Open blueglyph opened 2 months ago

blueglyph commented 2 months ago

In src/anti_patterns/deref.md:

There is no struct inheritance in Rust. Instead we use composition and include an instance of Foo in Bar (since the field is a value, it is stored inline, so if there were fields, they would have the same layout in memory as the Java version (probably, you should use #[repr(C)] if you want to be sure)).

In order to make the method call work we implement Deref for Bar with Foo as the target (returning the embedded Foo field). That means that when we dereference a Bar (for example, using *) then we will get a Foo. That is pretty weird. Dereferencing usually gives a T from a reference to T, here we have two unrelated types. However, since the dot operator does implicit dereferencing, it means that the method call will search for methods on Foo as well as Bar.

I've skipped the code, and it goes on like that in the following paragraphs.

There's a tendency for people to abuse the Foo/Bar to avoid looking for an educational example, especially in Rust. It saves the writer time and effort, but reading this really makes little sense. Using evocative names will make it much easier for the reader to understand and memorize the concept, because that's how our brain works. 🙂

Why not use a wrapper around, say, HashMap, and use Deref to override a method like insert that checks a requirement, modifies the data, or stores a complement of information?

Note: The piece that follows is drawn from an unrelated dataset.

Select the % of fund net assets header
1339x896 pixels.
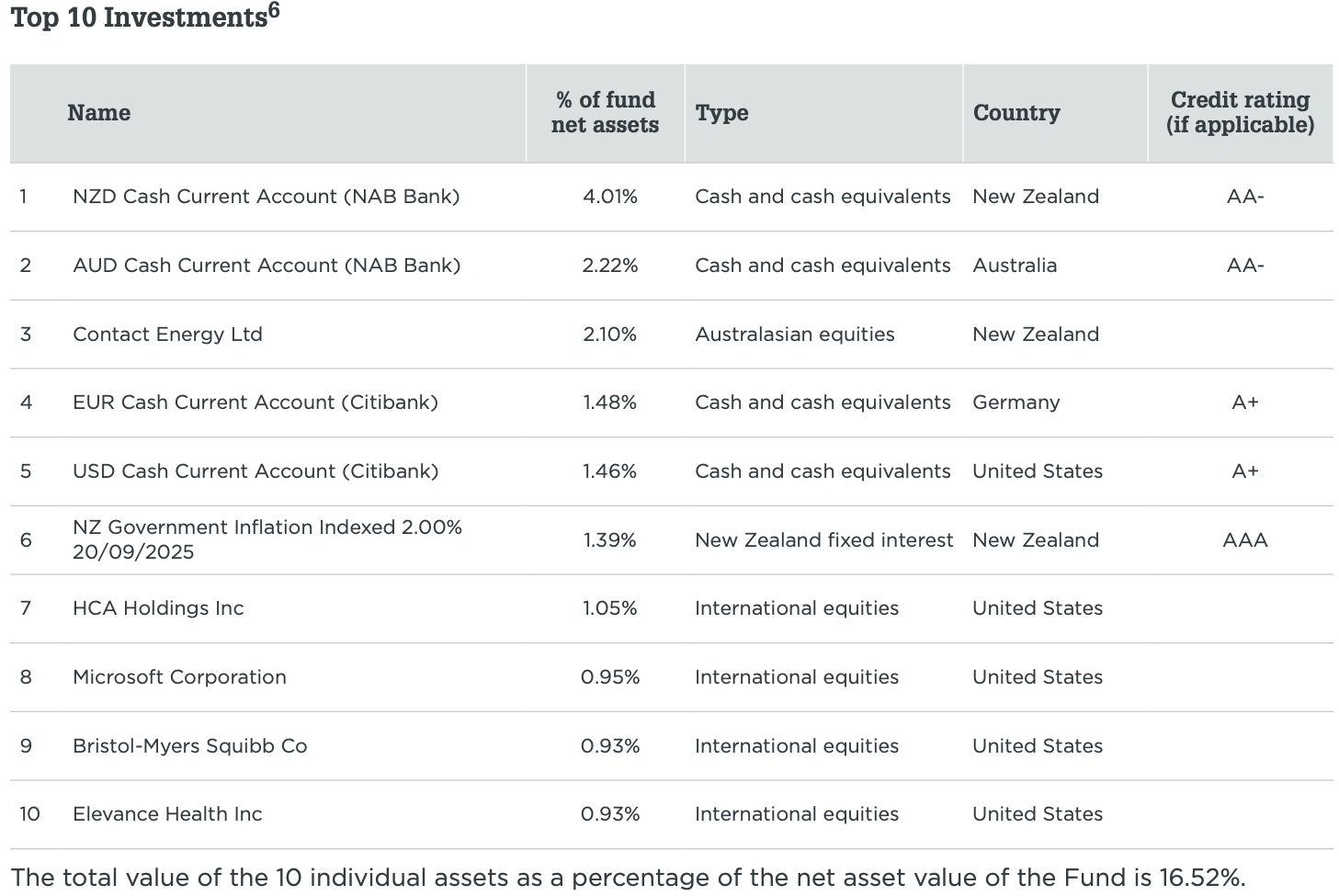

I'd also argue that it's not such an antipattern. The idea of Deref is giving some transparency to a wrapper, which is what we're doing here, and Deref isn't more of a suprising idiom when used with this idea in mind than when using it for other wrappers in general, like smart pointers. If one argument had to play against this practice, it would be point 2 of the "shouldn't" part in the Deref documentation: method name collision — which would be better illustrated with a practical case like HashMap::insert() than random foobarness.